A local hacker has been working on me for about 6 months. A local shop set up ESET for me. Then I began running *ipconfig /flushdns* set to run every 3 seconds in one instance and then running 10-20 instances at one time. I monitored with *netstat -b* set to run every 4 seconds. Also, I used the *hosts* file to send some foreigners to 127.0.0.1. It appears that the hacker has lost interest in me. But some of his _software_ remains and I have to deal with that.

My machine has just been tested at _Shields Up,_ and it passed.

I came across the idea of using a router behind a router on this forum. What would the extra router give me? Are there specialized routers that would give me an extra 1-2 punch?


----------



## Fjandr (Sep 26, 2012)

It won't do you any good. The only hardware that may help would be a dedicated hardware firewall.


----------



## Stephen Bowles (Jan 28, 2011)

Hi pbone_tsf,

As Fjandr has said, an extra router will not help you in your security endeavours.

[OUTSIDE WORLD/CLOUD/INTERNET] *<->* ROUTER* <->* Your Machine

[OUTSIDE WORLD/CLOUD/INTERNET] *<->* ROUTER *<->* ROUTER *<->* Your Machine

Information being sent to or from your system will not be affected by the additional router. All the router will do, is pass the information to your machine (or in your direction).
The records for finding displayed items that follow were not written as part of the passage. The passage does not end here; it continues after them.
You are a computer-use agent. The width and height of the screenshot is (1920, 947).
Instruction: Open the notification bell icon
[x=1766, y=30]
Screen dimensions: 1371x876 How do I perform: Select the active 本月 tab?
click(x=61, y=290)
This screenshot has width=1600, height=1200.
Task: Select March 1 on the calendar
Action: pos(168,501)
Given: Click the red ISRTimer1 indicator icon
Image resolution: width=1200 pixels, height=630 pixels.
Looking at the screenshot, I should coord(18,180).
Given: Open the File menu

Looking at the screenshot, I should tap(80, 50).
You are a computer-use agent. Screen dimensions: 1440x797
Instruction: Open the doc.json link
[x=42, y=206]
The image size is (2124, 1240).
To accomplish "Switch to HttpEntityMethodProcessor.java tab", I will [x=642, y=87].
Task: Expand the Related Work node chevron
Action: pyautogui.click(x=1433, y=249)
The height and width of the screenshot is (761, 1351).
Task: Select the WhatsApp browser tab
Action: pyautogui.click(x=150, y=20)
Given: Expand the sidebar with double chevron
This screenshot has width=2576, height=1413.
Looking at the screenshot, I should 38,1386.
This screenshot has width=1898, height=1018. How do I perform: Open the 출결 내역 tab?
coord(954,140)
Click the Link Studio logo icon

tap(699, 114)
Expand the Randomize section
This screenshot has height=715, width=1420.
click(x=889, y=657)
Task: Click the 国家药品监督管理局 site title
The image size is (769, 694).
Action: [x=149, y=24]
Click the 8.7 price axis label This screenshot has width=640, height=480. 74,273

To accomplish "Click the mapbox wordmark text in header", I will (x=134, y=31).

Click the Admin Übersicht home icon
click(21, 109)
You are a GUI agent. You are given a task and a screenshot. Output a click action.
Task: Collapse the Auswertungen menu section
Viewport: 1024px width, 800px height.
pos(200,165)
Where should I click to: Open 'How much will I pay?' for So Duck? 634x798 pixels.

Assuming a home environment, then if this _hacker _has gained access to your machine by connecting to your router (Wireless Access Point), then you could potentially change the configuration to only allow certain systems (MAC addresses) to connect. If however, the hacker has been performing their _attacks _from the outside world, then you need to invest in a good firewall.


----------



## pbone_tsf (Apr 29, 2011)

What makes for a *good* firewall? Please be specific.


----------



## Wand3r3r (Sep 17, 2010)

Google Sonicwall


----------